2024年7月14日(日)

チャイナ・ウォッチャーの視点

2013年10月22日

 米軍需産業がサイバー・ビジネスに力を入れるのは、今に始まったことではない。2001年10月に、ロッキード・マーチンは、連邦政府向け大手 IT ソリューション・プロバイダーOAOの買収を発表した。年商20億ドル(2000年度)の子会社ロッキード・マーチン・テクノロジー・サービスを強化するためだ。同社は、2003年にも、政府向け技術開発企業準大手のタイタン社を買収すると発表した。増加する政府系技術予算獲得が目的で、同様の買収を継続している。米国では、武器装備品に関する予算が制限される一方で、サイバー関係予算は増加しているのだ。

外交・安全保障の視点が欠ける日本

 米中は、サイバー非対称戦を展開しているとも言える。では、日中サイバー戦は起こり得るのだろうか。
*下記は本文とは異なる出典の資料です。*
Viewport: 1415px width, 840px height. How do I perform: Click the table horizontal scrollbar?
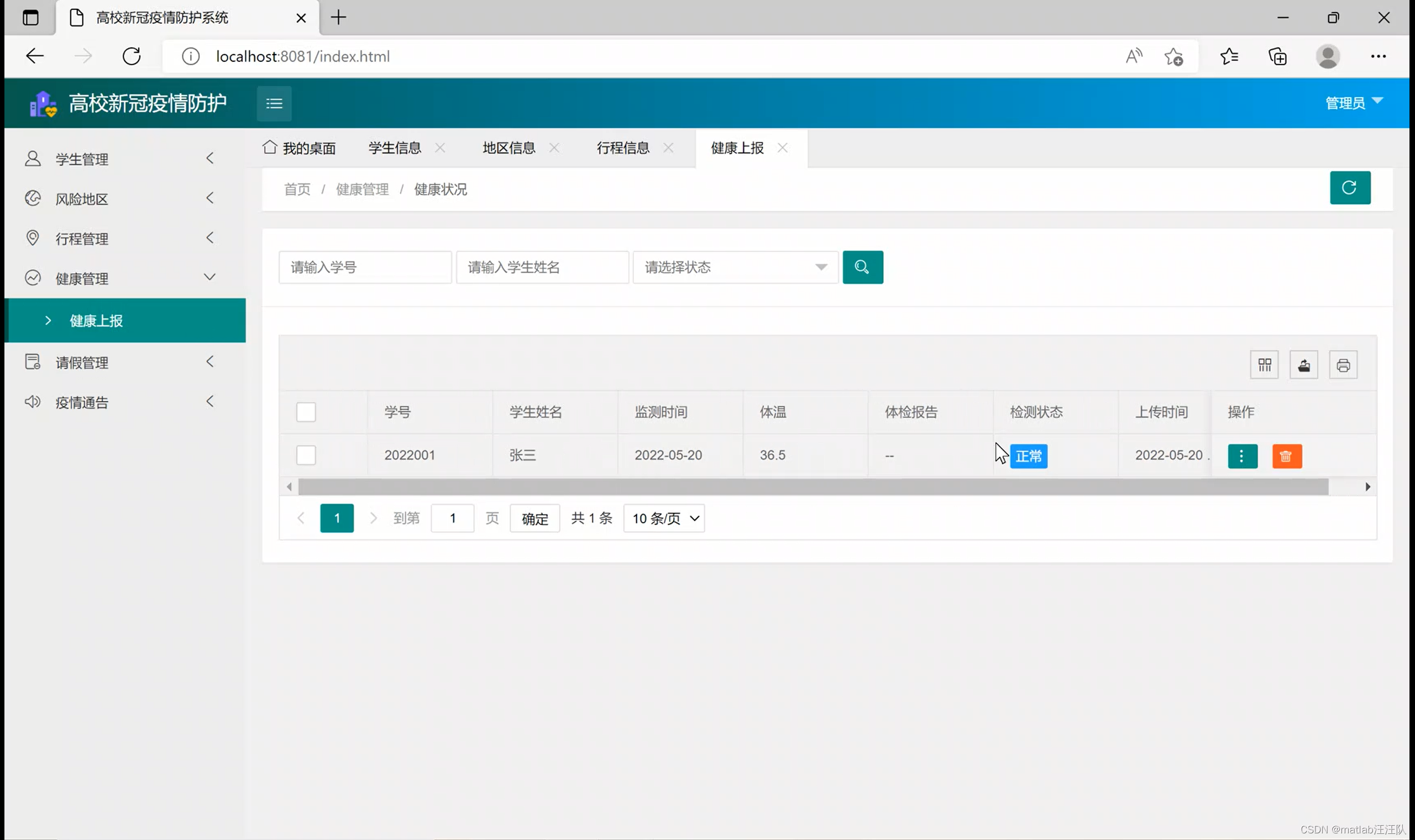coord(812,487)
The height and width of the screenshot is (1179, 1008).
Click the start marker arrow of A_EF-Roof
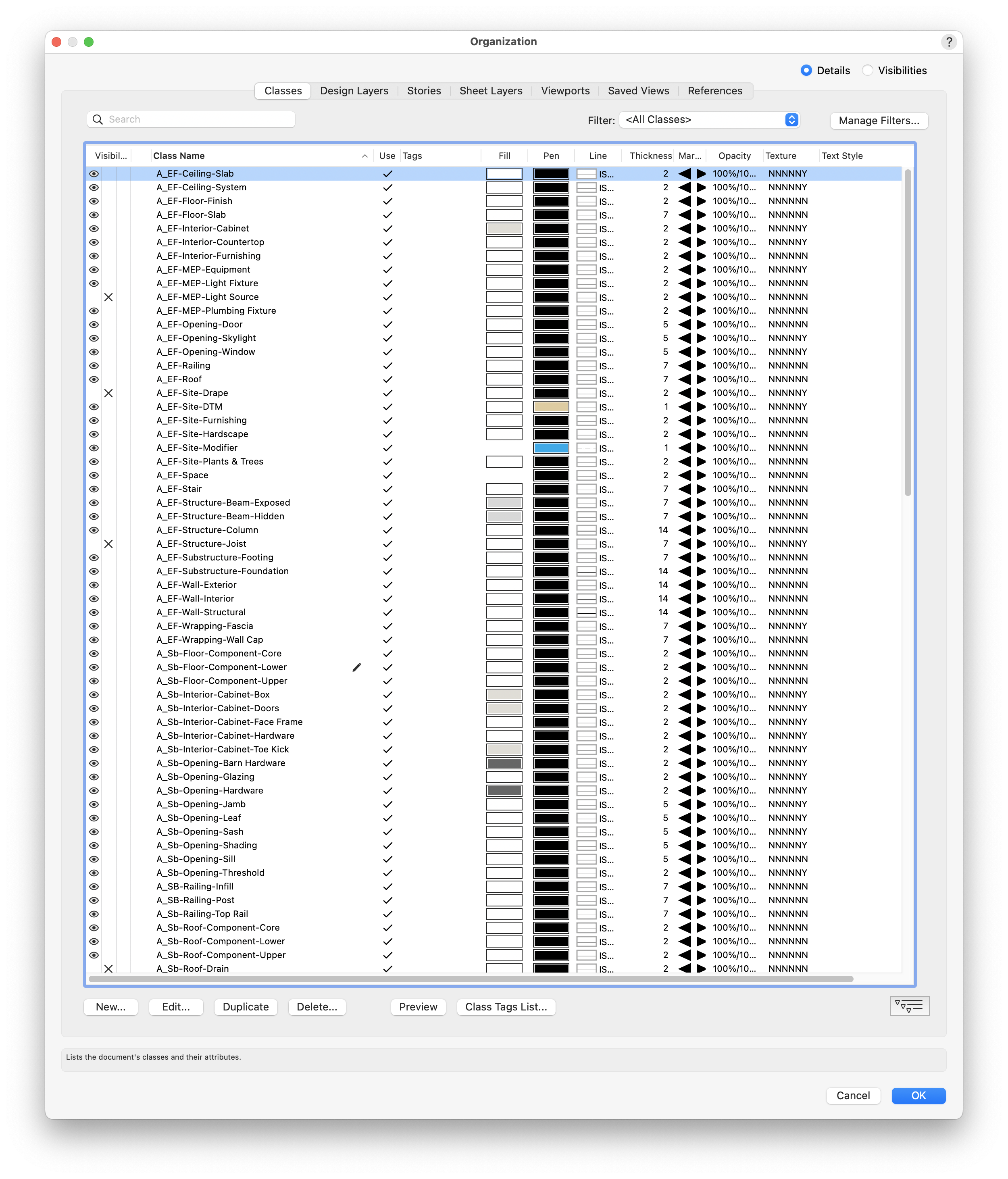[685, 379]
現段階では、日本はサイバー戦を戦えない可能性もある。

 日本では、2005年4月に内閣官房情報セキュリティセンター(NISC: National Information Security Center)が設置された。また、同年5月に高度情報通信ネットワーク社会推進戦略本部(IT戦略本部)に情報セキュリティー政策会議が設置され、今年6月21日に、「サイバー・セキュリティー戦略」を決定している。
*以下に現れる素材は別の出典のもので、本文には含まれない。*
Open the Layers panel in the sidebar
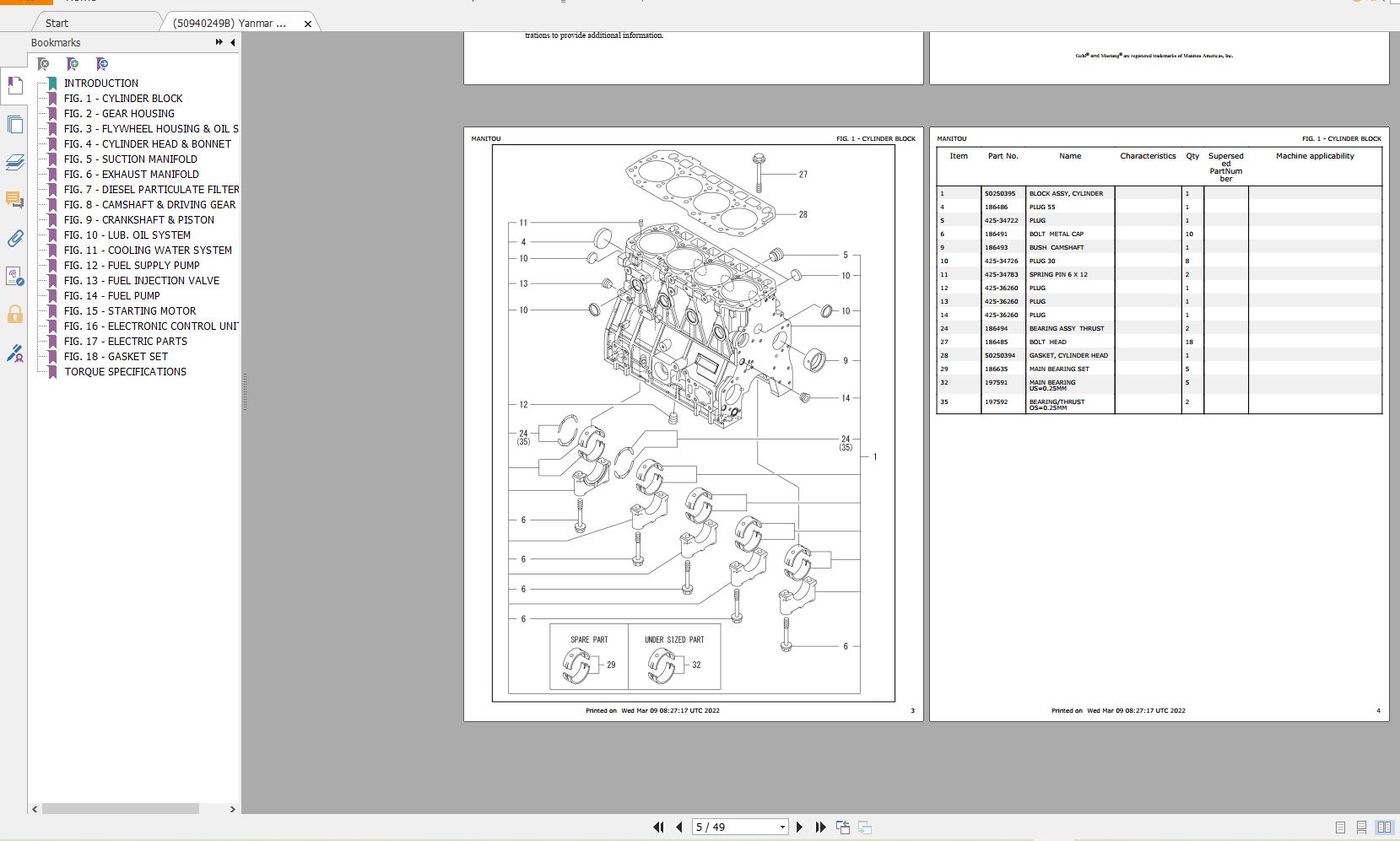 pos(15,160)
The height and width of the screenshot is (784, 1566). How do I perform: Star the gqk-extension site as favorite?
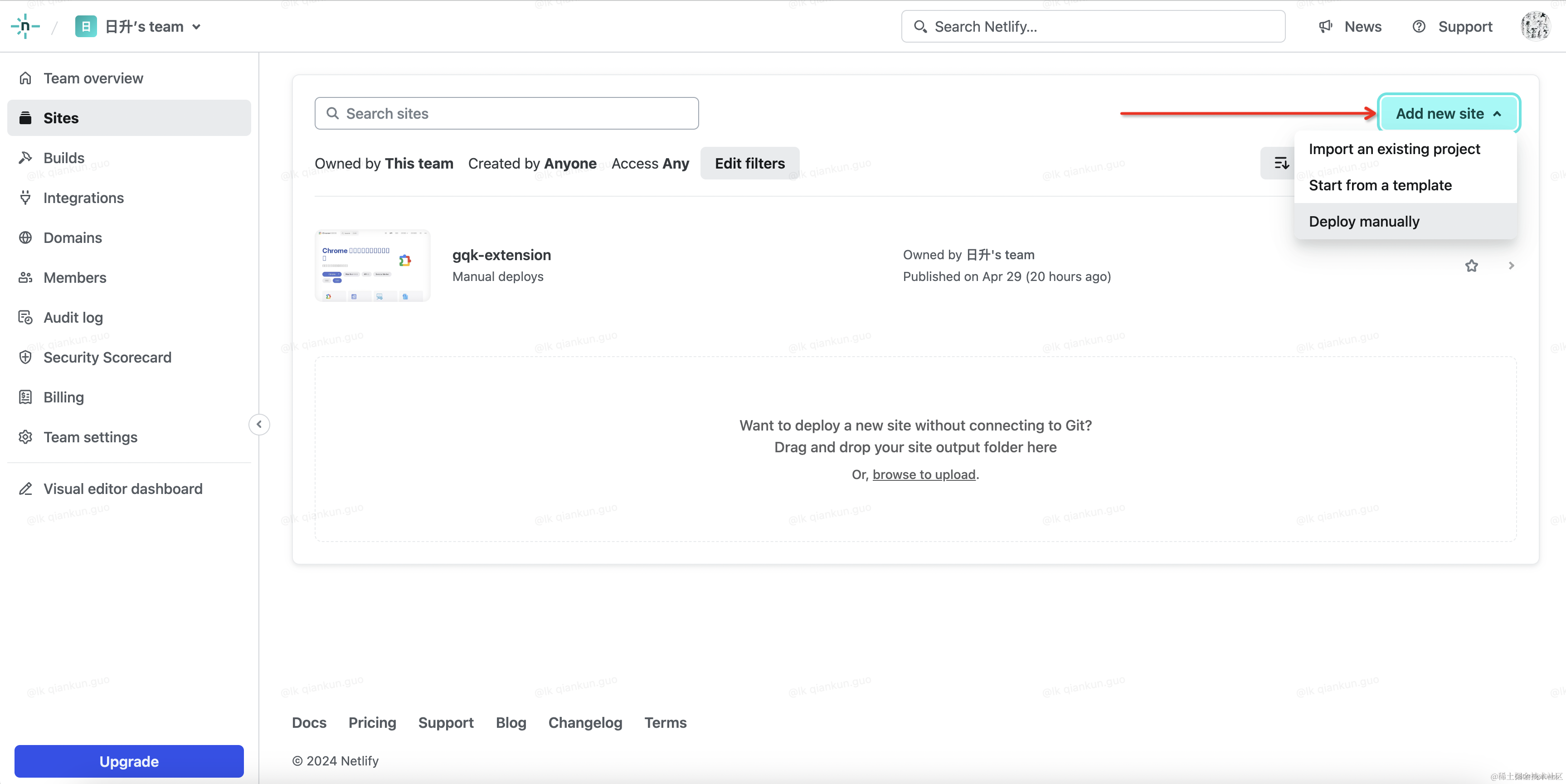click(1472, 266)
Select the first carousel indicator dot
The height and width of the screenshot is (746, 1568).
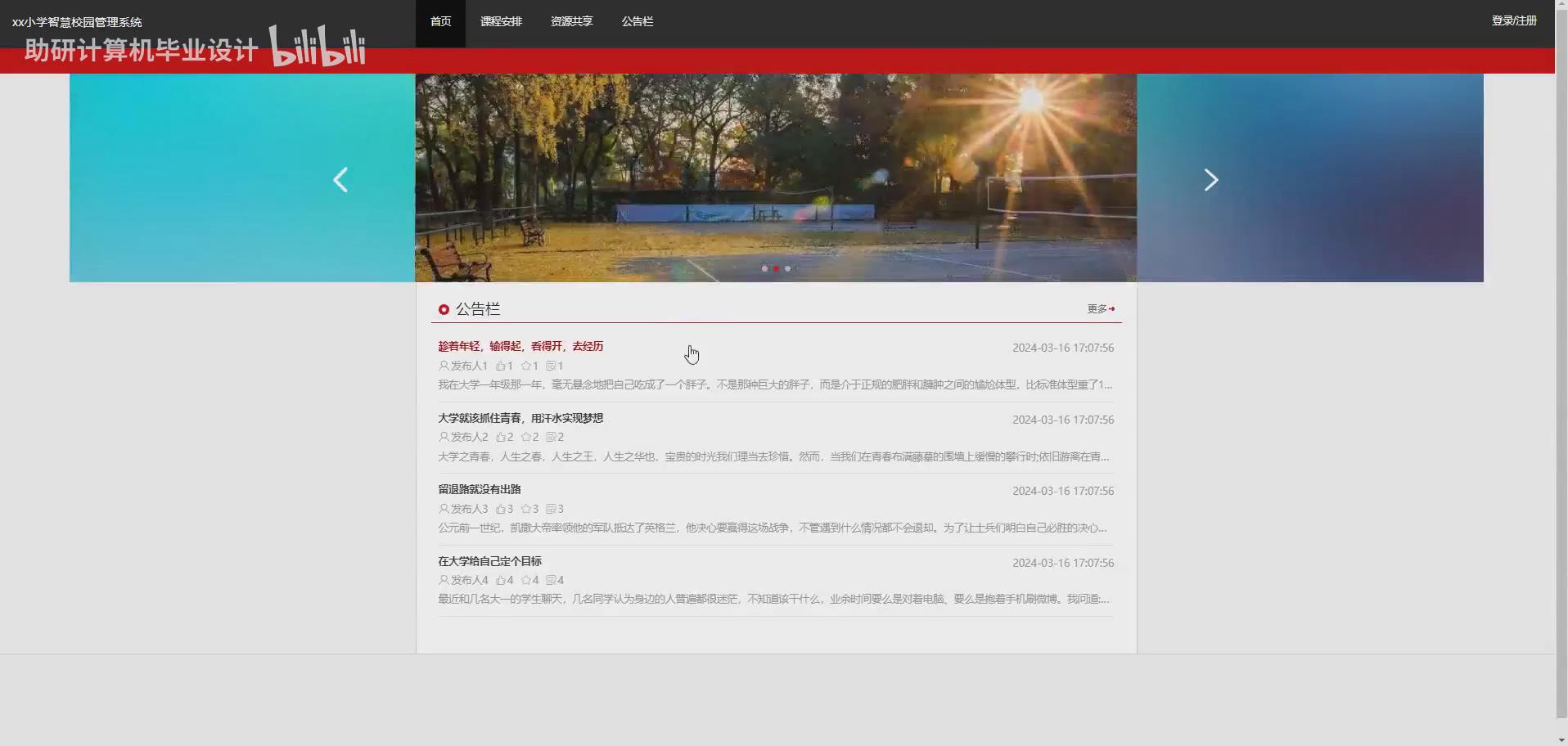(x=764, y=268)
 しかし、この中で欠けているのは、やはり、外交・安全保障の視点だろう。日本における情報セキュリティー政策策定や関連活動は、これまで、主として各省庁の出向者から成るNISC、総務省、経産省が行ってきたという背景を考えると、これが日本の限界であるとも言える。

 日本は、安全保障関連情報の収集及び軍事活動を含む、サイバー空間利用の目的を明確にしなければ、具体的活動内容及び覚悟すべきリスクの範囲を決定出来ない。また、サイバー戦や情報・諜報オペレーションには多大なコストがかかることを理解しなければならない。情報はタダではないのだ。だからこそ、情報・サイバー関連ビジネスは巨大になる。「安全保障は金次第」という冷徹な一面を認識しておかなければ、他国との協力も掛け声だけに終わりかねない。